ViDiT-Q: Efficient and Accurate Quantization of Diffusion Transformers for Image and Video Generation

Part of International Conference on Representation Learning 2025 (ICLR 2025) Conference

Bibtex Paper Supplemental

Authors

Tianchen Zhao, Tongcheng Fang, Haofeng Huang, Rui Wan, Widyadewi Soedarmadji, Enshu Liu, Shiyao Li, Zinan Lin, Guohao Dai, Shengen Yan, Huazhong Yang, Xuefei Ning, Yu Wang

Abstract

Diffusion transformers have demonstrated remarkable performance in visual generation tasks, such as generating realistic images or videos based on textual instructions. However, larger model sizes and multi-frame processing for video generation lead to increased computational and memory costs, posing challenges for practical deployment on edge devices.
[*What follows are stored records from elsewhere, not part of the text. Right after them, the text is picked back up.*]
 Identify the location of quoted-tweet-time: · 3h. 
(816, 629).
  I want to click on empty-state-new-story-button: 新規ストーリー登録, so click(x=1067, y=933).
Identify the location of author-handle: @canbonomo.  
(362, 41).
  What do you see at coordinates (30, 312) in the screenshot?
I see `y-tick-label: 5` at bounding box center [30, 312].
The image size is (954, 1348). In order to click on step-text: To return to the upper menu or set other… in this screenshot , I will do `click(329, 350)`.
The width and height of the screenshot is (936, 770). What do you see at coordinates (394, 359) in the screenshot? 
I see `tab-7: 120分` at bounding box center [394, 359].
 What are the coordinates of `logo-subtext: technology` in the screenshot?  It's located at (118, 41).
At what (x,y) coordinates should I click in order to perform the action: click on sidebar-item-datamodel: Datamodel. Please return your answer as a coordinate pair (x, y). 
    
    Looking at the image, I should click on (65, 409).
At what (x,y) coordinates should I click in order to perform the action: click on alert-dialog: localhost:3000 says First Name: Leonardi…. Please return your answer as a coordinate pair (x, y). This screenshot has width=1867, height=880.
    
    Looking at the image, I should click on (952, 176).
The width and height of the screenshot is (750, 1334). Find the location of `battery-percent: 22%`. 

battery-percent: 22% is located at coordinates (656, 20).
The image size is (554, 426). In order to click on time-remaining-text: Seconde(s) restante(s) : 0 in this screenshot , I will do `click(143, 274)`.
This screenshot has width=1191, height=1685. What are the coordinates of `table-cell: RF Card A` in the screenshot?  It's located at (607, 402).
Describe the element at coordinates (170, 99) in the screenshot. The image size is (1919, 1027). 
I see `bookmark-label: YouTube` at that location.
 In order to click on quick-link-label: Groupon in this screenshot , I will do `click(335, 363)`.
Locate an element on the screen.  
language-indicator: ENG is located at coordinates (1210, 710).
Post-Training Quantization (PTQ) is an effective method for reducing memory costs and computational complexity.When quantizing diffusion transformers, we find that existing quantization methods face challenges when applied to text-to-image and video tasks. To address these challenges, we begin by systematically analyzing the source of quantization error and conclude with the unique challenges posed by DiT quantization. Accordingly, we design an improved quantization scheme: ViDiT-Q (Video \& Image Diffusion Transformer Quantization), tailored specifically for DiT models. We validate the effectiveness of ViDiT-Q across a variety of text-to-image and video models, achieving W8A8 and W4A8 with negligible degradation in visual quality and metrics. Additionally, we implement efficient GPU kernels to achieve practical 2-2.5x memory optimization and a 1.4-1.7x end-to-end latency speedup.